Model Wrapper module#
- class ablator.main.model.wrapper.ModelWrapper(model_class: type[torch.nn.modules.module.Module])[source]#
Bases:
ModelBase
A wrapper around model_class that removes training boiler-plate code, with over-writable functions with support for custom use-cases.
- Attributes:
- model_class: torch.nn.Module
The model class to wrap.
- model: torch.nn.Module
The model created from the model class or checkpoint
- optimizer: Optimizer
The optimizer created from the optimizer config or checkpoint
- scaler: GradScaler
The scaler created from the scaler config or checkpoint
- scheduler: Scheduler
The scheduler created from the scheduler config or checkpoint
- __init__(model_class: type[torch.nn.modules.module.Module])[source]#
Initializes the model wrapper.
- Parameters:
- model_class: torch.nn.Module
The model class to wrap.
- apply_loss(model: Module, loss: Tensor | None, optimizer: Optimizer, scaler: GradScaler, scheduler: _LRScheduler | ReduceLROnPlateau | Any | None) float | None [source]#
Calculate the loss and apply the gradients, call
optimizer.step()
andscheduler.step()
.- Parameters:
- model: nn.Module
The model to apply the loss to.
- loss: torch.Tensor | None
The loss to apply.
- optimizer: Optimizer
The optimizer to step.
- scaler: torch.cuda.amp.GradScaler
The scaler to use for mixed precision training.

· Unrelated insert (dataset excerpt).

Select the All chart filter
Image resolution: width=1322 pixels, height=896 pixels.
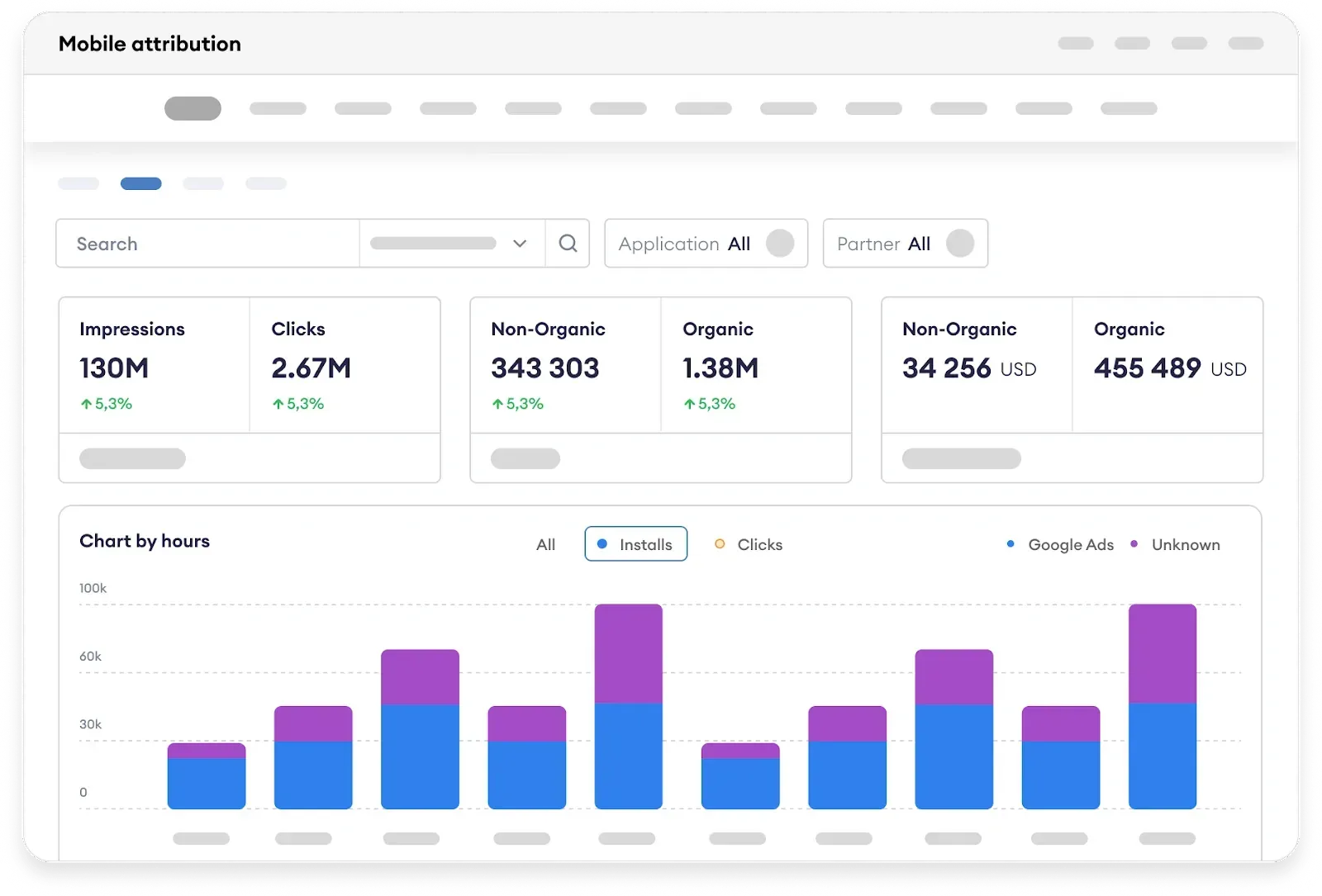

- scheduler: ty.Optional[Scheduler]
The scheduler to step.
- Returns:
- float | None
The loss value.
- aux_metrics(output_dict: dict[str, torch.Tensor] | None) dict[str, Any] | None [source]#
Auxiliary metrics to be computed during training.
- Parameters:
- output_dict: dict[str, torch.Tensor] | None
The output dictionary from the model.
- Returns:
- ty.Optional[dict[str, ty.Any]]
The auxiliary metrics.
Notes
Auxiliary metrics are computed during training and are used for
moving_aux_metrics
inTrainMetrics
. CheckTrainMetrics
for more details.
- checkpoint(is_best=False)[source]#
Save a checkpoint of the model.It will use the class name of the model as the filename.
- Parameters:
- is_best: bool
Whether this is the best model so far.
- create_model(save_dict: dict[str, Any] | None = None, strict_load: bool = True) None [source]#
Creates the model, optimizer, scheduler and scaler from the save dict or from config.
- Parameters:
- save_dict: dict[str, ty.Any]
The save dict to load from.
- strict_load: bool
Whether to load the model strictly or not.

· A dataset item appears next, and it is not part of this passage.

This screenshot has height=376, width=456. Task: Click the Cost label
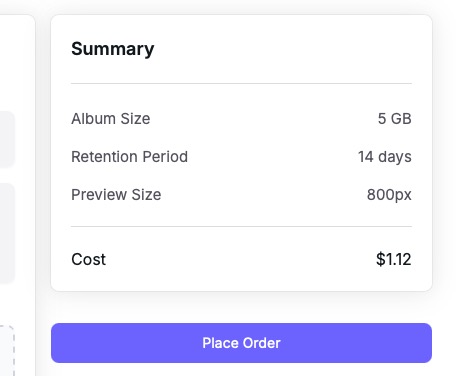coord(89,259)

- create_optimizer(model: Module, optimizer_config: OptimizerConfig | None = None, optimizer_state: dict[str, Any] | None = None) Optimizer [source]#
Creates the optimizer from the saved state or from config.
- Parameters:
- model: nn.Module
The model to create the optimizer for.
- optimizer_config: OptimizerConfig
The optimizer config to create the optimizer from.
- optimizer_state: dict[str, ty.Any]
The optimizer state to load the optimizer from.
- Returns:
- optimizer: Optimizer
The optimizer.
- create_scaler(scaler_state: dict | None = None) GradScaler [source]#
Creates the scaler from the saved state or from config.
- Parameters:
- scaler_state: dict[str, ty.Any]
The scaler state to load the scaler from.
- Returns:
- scaler: GradScaler
The scaler.
- create_scheduler(model: Module, optimizer: Optimizer, scheduler_config: SchedulerConfig | None = None, scheduler_state: dict | None = None) _LRScheduler | ReduceLROnPlateau | Any | None [source]#
Creates the scheduler from the saved state or from config.
- Parameters:
- model: nn.Module
The model to create the scheduler for.
- optimizer: Optimizer
The optimizer to create the scheduler for.
- scheduler_config: SchedulerConfig
The scheduler config to create the scheduler from.
- scheduler_state: dict[str, ty.Any]
The scheduler state to load the scheduler from.
- Returns:
- scheduler: Scheduler
The scheduler.
- final eval(smoke_test=False)[source]#
Evaluate the model then update scheduler and save checkpoint if the current iteration is an evaluation step. It also check if it is early stopping (check Model Configuration module for more details).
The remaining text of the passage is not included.